Beach was born at Milton Abbas, Dorset in 1738, and showed a strong predilection for art from an early age. In 1760, under the patronage of Lord Dorchester's family, he became a pupil of Sir Joshua Reynolds, while at the same time studying at the St. Martin's Lane Academy. He then settled at the fashionable resort of Bath, where he was much in demand for his portraits and portrait groups, which were usually of a small size.

He painted the actress Sarah Siddons several times. In his first portrait of her, painted in the winter of 1781–2, she is shown seated, in everyday clothes, holding a book. He depicted her again later in 1782, in one of his more ambitious works, an allegorical portrait inspired by Milton's Il Penseroso, in which she represented the personification of Melancholy. In 1787 he painted Mrs. Siddons and John Kemble in the Dagger Scene in Macbeth, of which the actress wrote, "My brother's head is the finest I have ever seen, and the likest of the two".
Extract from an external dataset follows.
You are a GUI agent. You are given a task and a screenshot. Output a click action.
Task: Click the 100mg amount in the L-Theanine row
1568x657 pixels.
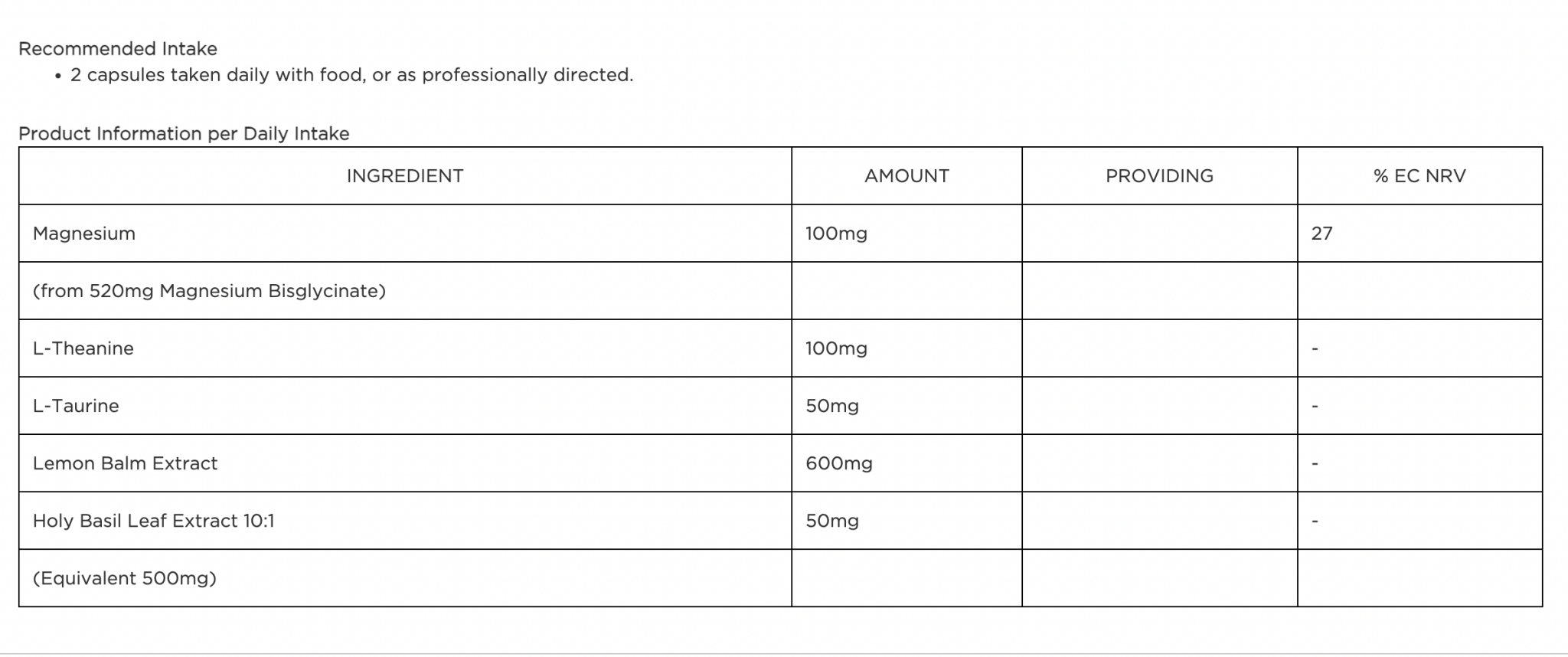(x=836, y=348)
He was a member of the Incorporated Society of Artists, and a contributor to its exhibitions from 1772 to 1783. He exhibited the Royal Academy every year from 1785 until 1790, but not again until 1797, when he was living at Strand-on-the-Green, near Kew in London, and sent a portrait of the Prince of Wales. Several of Beach's portraits were engraved in mezzotint by William Dickinson, Valentine Green, Richard Houston, and John Jones.

Beach died at Dorchester, Dorset, on 17 December 1806.

The National Portrait Gallery has a portrait by Beach of William Woodfall, the earliest parliamentary reporter. Portraits of Sir Edward Wilmot, bart., M.D., and Richard Tattersall, the horse dealer who established 'Tattersall's, were exhibited in the National Portrait Exhibition of 1867.